Cyber Crime - The Ongoing Threat

A report authored by computer security firm Kaspersky, and reported on BBC business news today claimed that cyber bank robbers, with members spread as far as Russia, Ukraine and China, have been able to steal $1 billion from a range of banks and financial institutions since 2013. These attacks occurred in 30 different countries including Russia, United States, Germany, China, Ukraine and Canada.

The modus operandi of the gang, dubbed Carbanak, involves the use of computer viruses which permit surveillance of activities on a user's screen. This enables members of the gang to either directly transfer money from banks to their own accounts or to prime cash machines to dispense cash at a predetermined time and place.

It is reported that each attack took on average two to four months with approximately $10 million taken each time.

In 2014, the Ponemon Institute published a global report into the costs of cybercrimes based on their findings from 257 organisations across 7 countries, mainly, United States, United Kingdom, Germany, Australia, Japan, France and the Russian Federation.

The report ranked businesses in the United States as having suffered the highest total cost burden resulting from cybercrime at $12.69 million whereas Russian businesses the lowest cost burden at $3.33 million. The costs borne by United Kingdom businesses as a result of cyber crime in the sample group totalled $5.93 million. Excluding Russia, due to no historic data for comparing, these figures represent a mean cost of $7.6 million per year, a 10.4% increase from the previous year.

The study reported that the most costly crimes, accounting for greater than 55% of all cyber crime cases, originate from malicious employees, denial of service attacks which prevent intended users from accessing the website, and web based attacks.

The report indicated that the average time to resolve such attacks is approximately 31 days with an average cost to the sample group of $639,462 during that 31 day period. In addition to this, the longer an attack remained unresolved, the costlier the attack.

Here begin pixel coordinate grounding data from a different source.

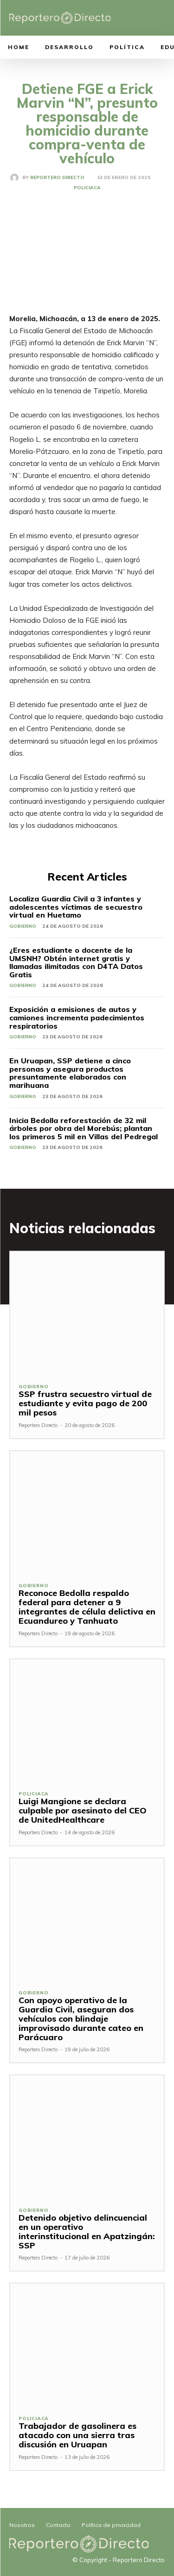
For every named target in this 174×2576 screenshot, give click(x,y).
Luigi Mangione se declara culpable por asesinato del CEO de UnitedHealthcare (83, 1810)
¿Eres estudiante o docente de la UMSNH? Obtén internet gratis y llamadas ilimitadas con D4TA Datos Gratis (76, 962)
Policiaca (87, 188)
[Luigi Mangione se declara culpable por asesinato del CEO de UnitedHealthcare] (87, 1720)
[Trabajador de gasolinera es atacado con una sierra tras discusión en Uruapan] (87, 2345)
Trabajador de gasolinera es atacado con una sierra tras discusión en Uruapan (77, 2435)
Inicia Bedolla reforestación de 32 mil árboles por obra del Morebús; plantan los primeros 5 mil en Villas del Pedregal (83, 1128)
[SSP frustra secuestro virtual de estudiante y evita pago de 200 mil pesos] (87, 1313)
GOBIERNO (22, 926)
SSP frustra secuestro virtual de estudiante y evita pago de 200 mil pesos (85, 1403)
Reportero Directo (57, 177)
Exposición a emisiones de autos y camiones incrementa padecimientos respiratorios (76, 1017)
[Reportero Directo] (16, 178)
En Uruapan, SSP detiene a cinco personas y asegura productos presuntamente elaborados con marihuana (70, 1073)
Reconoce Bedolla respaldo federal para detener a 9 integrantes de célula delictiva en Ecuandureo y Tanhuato (87, 1607)
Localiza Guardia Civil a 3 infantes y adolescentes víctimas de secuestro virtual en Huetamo (75, 906)
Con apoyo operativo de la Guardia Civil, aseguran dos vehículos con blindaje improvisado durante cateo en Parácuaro (81, 2018)
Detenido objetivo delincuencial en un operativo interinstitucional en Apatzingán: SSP (87, 2231)
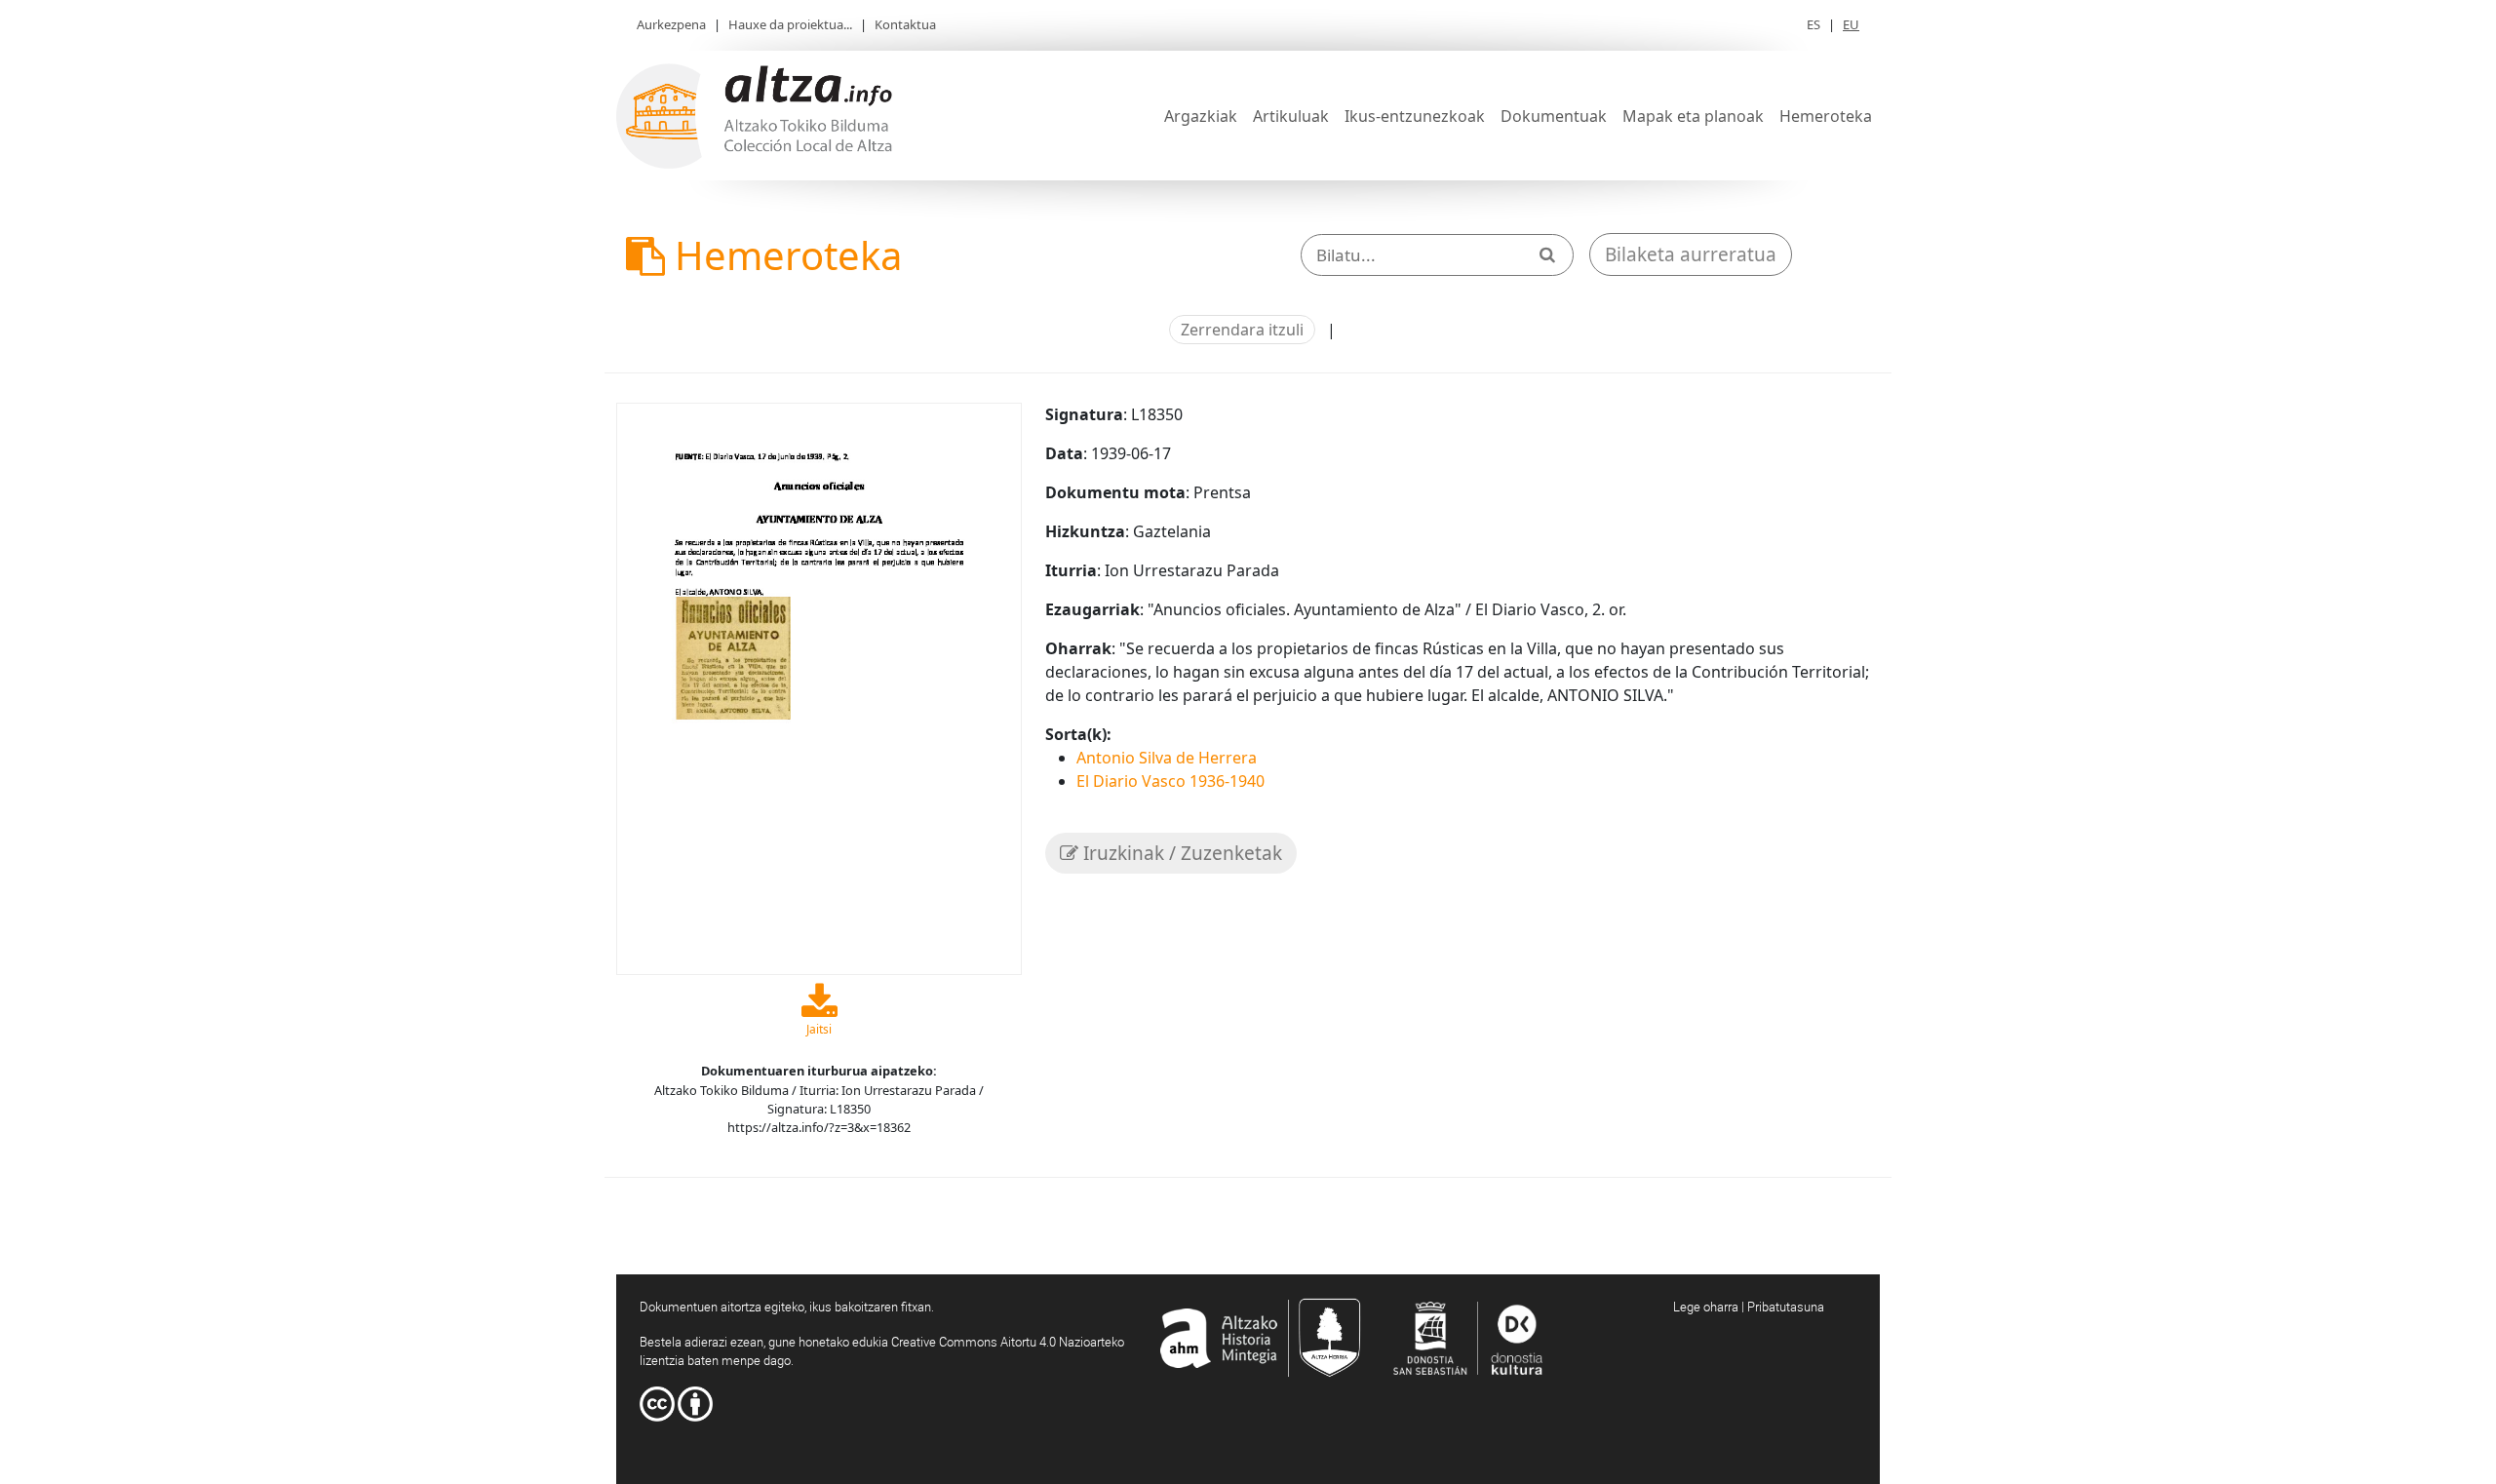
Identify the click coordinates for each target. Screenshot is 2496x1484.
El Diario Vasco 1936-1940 (1170, 781)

In the United Kingdom sample group, the distribution of cyber attacks were as follows;

Web based attacks – 15%
Denial of services – 25%
Malicious insiders – 10%
Viruses, Worms, Trojans – 8%
Malicious code – 11%
Phishing and social engineer – 5%
Malware – 6%
Stolen devices – 15%
Botnets (a network of computers infected my malicious software and controlled without users knowledge) – 6%

The above represents a major disruption to the commercial activity of businesses in terms of their ability to function and with regard to loss of information integral to the business functionality and customer security. The latter can have far reaching consequences for company executives as in the case of the Target chief executive and chairman who resigned after news broke that his company had lost payment details and other personal data belonging to 70 million customers.

As reported in the BBC news article: how cyber-cops are taken the fight to online fraudsters, two major problems following an attack are the lack of resources available to the law enforcement agencies and also the actual reluctance to report the attack for fear of knock on effects to the company's market performance and all customer confidence.

In 2011, the UK government committed £860 million of the tax payer's money over a five year period to the National Cyber Security Strategy as well as facilitating increased collaboration between the National Crime Agency, Government Communications Headquarters (GCHQ), Interpol and the newly endorsed European Cyber Crime Centre Europol which is based in The Hague is an indication of a notable shift toward an anti-prevention and enforcement to fight back against cyber crime.

Legislatively, new EU laws are soon to be enacted which will require reporting of breaches of personal data within 72 hours of this to the supervisory authority after being made aware of the breach. Other such legislation will hold companies liable up to 5% of global turnover or an upper limit of €100 million if they are negligent as to the protection of personal data.

The aim of such legislation is to force companies to spend more on security systems and preventative measures in accordance with increased spending by national and international crime agencies to combat the threat posed by cyber crimes.